▶ TASK BRIEF: Copy out verbatim the lines from the beginning of the records through the line containing "Click the 提醒", inclusive.

[start]

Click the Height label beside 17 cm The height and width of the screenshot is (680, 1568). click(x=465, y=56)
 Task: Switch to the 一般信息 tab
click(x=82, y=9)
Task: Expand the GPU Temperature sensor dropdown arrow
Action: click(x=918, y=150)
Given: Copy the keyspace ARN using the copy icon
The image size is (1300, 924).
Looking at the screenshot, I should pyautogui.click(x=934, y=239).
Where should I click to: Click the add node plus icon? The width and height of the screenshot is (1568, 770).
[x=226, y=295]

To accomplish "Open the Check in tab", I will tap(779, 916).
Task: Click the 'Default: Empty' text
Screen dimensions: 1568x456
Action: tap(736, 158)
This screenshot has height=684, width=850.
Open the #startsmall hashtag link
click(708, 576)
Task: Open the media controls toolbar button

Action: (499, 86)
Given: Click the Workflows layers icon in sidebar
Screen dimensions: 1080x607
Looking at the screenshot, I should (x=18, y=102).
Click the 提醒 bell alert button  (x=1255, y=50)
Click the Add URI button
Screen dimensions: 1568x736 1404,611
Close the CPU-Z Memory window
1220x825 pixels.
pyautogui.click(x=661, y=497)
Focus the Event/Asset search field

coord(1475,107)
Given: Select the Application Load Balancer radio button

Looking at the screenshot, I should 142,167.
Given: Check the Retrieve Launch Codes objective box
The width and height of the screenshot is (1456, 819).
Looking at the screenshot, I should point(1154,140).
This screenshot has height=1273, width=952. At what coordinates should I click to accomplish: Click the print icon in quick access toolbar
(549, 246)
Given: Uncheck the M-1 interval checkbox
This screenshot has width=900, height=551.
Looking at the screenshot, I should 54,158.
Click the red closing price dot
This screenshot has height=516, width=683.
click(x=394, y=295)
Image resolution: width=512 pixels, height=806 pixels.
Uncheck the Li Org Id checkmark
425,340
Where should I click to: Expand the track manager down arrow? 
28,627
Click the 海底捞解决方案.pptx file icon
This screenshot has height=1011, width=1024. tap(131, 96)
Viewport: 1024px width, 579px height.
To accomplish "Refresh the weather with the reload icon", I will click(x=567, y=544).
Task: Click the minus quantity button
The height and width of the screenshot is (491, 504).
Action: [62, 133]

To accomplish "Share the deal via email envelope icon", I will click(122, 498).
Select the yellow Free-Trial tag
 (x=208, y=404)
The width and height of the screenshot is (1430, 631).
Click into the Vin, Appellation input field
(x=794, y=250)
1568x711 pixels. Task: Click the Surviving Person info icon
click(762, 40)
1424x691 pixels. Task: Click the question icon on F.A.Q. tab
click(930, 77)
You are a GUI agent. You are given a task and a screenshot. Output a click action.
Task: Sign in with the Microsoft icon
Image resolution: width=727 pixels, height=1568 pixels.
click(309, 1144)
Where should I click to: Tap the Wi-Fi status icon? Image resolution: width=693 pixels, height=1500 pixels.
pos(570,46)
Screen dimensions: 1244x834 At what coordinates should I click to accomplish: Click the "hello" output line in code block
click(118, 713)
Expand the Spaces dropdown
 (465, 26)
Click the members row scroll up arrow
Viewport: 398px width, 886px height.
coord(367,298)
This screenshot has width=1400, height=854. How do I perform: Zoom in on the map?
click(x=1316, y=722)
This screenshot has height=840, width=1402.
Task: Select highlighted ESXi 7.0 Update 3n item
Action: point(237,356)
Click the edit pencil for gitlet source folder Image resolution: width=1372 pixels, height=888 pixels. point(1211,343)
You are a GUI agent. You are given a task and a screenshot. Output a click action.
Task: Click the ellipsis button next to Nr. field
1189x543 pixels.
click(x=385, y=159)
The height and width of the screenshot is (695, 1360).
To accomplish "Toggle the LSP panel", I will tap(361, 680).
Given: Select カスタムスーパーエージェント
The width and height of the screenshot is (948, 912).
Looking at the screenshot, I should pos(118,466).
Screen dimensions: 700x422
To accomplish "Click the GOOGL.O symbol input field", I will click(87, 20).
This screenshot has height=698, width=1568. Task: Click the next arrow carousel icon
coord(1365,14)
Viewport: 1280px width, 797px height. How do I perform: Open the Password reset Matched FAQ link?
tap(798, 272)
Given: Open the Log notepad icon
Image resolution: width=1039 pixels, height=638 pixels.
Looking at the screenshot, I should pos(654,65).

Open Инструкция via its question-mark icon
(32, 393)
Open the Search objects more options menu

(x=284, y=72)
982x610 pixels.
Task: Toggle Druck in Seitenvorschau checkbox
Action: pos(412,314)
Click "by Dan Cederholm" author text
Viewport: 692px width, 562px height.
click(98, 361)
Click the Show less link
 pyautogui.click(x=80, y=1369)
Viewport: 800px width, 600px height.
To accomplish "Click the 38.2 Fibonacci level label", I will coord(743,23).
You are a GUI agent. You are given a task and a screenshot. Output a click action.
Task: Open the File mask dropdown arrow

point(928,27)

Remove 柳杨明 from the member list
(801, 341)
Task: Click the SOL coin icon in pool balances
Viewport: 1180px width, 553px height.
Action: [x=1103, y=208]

[end]

▶ WRITTEN ANSWER:
Click the Height label beside 17 cm The height and width of the screenshot is (680, 1568). click(x=465, y=56)
 Task: Switch to the 一般信息 tab
click(x=82, y=9)
Task: Expand the GPU Temperature sensor dropdown arrow
Action: click(x=918, y=150)
Given: Copy the keyspace ARN using the copy icon
The image size is (1300, 924).
Looking at the screenshot, I should pyautogui.click(x=934, y=239).
Where should I click to: Click the add node plus icon? The width and height of the screenshot is (1568, 770).
[x=226, y=295]

To accomplish "Open the Check in tab", I will tap(779, 916).
Task: Click the 'Default: Empty' text
Screen dimensions: 1568x456
Action: tap(736, 158)
This screenshot has height=684, width=850.
Open the #startsmall hashtag link
click(708, 576)
Task: Open the media controls toolbar button

Action: (499, 86)
Given: Click the Workflows layers icon in sidebar
Screen dimensions: 1080x607
Looking at the screenshot, I should (x=18, y=102).
Click the 提醒 bell alert button  (x=1255, y=50)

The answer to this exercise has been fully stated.